### RECORDS SUPPLIED
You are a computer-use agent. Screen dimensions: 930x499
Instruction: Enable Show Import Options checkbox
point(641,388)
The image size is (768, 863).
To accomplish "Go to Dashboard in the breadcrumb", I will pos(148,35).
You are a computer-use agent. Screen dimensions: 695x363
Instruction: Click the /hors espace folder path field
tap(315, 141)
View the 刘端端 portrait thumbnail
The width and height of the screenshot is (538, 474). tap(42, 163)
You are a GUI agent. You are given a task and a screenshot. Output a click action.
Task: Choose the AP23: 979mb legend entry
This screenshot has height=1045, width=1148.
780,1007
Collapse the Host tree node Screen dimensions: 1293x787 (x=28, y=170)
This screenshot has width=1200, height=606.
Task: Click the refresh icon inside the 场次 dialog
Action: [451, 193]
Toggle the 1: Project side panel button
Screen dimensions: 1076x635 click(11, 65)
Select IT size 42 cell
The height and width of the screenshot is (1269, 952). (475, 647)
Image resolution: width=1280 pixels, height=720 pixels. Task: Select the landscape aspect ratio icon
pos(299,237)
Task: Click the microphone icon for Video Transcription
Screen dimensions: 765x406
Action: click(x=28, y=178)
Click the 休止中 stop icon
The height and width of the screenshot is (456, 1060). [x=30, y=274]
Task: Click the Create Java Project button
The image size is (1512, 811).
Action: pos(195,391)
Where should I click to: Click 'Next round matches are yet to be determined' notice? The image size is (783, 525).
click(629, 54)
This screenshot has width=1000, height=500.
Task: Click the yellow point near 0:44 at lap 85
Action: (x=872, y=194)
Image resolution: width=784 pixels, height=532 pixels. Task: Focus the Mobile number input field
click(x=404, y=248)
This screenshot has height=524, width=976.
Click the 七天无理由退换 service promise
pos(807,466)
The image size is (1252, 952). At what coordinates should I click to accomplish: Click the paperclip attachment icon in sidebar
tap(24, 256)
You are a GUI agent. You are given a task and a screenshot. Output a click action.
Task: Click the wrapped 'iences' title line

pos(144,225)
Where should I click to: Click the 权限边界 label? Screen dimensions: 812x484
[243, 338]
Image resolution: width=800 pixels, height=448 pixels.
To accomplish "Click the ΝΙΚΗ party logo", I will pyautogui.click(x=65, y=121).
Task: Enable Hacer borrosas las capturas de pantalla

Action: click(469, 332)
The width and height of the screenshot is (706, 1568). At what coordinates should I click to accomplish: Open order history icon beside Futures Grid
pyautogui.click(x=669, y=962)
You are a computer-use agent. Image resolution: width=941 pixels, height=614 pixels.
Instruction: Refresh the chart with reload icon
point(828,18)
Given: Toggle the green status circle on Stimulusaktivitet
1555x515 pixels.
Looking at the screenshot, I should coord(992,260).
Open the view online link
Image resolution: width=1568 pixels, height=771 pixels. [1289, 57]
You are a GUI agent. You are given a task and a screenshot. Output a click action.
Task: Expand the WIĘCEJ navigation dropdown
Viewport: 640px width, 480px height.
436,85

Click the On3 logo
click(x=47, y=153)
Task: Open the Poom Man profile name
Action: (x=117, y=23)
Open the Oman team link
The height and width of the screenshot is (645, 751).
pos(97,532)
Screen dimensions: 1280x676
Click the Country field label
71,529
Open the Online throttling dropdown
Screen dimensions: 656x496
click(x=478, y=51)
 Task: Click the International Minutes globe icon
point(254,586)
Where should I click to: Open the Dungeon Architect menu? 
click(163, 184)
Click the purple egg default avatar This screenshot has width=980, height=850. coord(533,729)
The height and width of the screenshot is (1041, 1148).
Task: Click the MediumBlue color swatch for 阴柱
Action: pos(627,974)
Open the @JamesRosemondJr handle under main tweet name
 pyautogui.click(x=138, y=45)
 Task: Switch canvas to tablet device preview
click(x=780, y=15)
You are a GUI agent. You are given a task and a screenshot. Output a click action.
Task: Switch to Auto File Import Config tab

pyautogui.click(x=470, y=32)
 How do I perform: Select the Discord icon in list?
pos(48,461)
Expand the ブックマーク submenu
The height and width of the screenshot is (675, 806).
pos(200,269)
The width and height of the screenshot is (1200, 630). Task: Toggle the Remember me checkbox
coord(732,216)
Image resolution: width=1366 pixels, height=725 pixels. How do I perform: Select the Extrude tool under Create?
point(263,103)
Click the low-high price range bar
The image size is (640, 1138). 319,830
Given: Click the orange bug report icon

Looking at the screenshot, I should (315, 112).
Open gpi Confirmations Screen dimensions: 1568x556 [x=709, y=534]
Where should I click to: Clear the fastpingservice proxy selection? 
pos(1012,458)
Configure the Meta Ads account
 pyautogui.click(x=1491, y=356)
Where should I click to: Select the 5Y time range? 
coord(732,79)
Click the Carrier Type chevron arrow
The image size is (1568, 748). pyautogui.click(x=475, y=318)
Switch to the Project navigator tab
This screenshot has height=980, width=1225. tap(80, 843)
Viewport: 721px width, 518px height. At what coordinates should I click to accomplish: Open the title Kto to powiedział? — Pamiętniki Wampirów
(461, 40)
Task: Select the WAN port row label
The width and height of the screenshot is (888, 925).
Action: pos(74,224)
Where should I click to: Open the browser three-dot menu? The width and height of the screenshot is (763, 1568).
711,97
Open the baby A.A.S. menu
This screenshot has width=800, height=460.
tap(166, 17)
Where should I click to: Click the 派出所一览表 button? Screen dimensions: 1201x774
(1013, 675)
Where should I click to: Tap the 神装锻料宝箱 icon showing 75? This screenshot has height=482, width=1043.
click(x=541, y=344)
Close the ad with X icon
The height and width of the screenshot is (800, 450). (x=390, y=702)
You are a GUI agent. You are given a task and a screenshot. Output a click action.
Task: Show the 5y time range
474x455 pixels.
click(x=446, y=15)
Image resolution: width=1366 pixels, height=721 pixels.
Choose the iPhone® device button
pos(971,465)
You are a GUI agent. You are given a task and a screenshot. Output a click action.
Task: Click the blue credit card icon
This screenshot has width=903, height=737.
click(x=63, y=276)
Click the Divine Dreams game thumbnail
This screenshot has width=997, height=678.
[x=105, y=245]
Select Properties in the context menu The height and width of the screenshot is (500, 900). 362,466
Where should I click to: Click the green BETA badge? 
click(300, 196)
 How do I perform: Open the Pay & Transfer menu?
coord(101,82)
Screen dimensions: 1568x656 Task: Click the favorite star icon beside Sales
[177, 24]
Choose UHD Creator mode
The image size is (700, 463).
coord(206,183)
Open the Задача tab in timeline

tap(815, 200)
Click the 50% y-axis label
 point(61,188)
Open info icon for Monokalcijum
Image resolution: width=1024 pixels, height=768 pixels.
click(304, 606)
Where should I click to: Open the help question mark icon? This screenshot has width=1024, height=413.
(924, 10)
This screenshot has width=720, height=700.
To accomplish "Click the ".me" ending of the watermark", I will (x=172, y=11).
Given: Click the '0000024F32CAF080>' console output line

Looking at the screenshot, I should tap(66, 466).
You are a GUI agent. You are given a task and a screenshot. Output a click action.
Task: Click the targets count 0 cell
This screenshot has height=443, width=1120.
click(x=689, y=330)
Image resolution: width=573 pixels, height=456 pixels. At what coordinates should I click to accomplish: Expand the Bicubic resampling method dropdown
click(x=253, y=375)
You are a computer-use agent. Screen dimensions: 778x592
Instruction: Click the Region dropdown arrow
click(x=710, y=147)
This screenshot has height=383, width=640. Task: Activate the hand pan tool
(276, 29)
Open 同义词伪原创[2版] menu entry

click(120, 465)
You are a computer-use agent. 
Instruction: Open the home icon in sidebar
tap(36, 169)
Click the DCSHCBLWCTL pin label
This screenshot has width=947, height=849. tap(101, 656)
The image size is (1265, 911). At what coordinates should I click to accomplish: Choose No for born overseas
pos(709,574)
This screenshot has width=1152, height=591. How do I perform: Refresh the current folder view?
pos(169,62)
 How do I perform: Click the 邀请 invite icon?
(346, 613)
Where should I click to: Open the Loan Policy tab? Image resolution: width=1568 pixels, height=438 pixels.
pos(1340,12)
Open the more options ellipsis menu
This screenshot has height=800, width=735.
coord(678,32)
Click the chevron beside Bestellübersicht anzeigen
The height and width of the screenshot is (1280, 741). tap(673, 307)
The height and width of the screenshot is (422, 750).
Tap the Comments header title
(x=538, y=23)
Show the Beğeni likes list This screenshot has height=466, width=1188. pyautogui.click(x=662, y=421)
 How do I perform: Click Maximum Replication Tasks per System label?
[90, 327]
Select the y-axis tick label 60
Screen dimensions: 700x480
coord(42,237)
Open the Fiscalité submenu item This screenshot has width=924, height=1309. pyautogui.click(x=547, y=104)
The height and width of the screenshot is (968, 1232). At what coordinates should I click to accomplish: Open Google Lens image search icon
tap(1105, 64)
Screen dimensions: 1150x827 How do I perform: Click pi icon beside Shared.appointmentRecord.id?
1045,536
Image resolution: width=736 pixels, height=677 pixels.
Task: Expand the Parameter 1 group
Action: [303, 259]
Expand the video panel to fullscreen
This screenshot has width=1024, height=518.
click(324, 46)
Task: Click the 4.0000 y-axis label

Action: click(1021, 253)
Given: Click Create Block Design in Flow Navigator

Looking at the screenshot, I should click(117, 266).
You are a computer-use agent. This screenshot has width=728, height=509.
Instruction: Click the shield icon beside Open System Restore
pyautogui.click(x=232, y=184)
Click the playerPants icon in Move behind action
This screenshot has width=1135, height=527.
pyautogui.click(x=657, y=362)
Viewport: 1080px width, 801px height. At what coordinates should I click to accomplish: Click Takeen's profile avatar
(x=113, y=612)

### WORK TO BE COMPLETED
Everything in the material above from the line that has "Task: Click the wrapped 'iences' title line" through the line that has "You are a computer-use agent. Image" must be duplicated exactly, with no other lines given.

### TASK OUTPUT
Task: Click the wrapped 'iences' title line

pos(144,225)
Where should I click to: Click the 权限边界 label? Screen dimensions: 812x484
[243, 338]
Image resolution: width=800 pixels, height=448 pixels.
To accomplish "Click the ΝΙΚΗ party logo", I will pyautogui.click(x=65, y=121).
Task: Enable Hacer borrosas las capturas de pantalla

Action: click(469, 332)
The width and height of the screenshot is (706, 1568). At what coordinates should I click to accomplish: Open order history icon beside Futures Grid
pyautogui.click(x=669, y=962)
You are a computer-use agent. Image resolution: width=941 pixels, height=614 pixels.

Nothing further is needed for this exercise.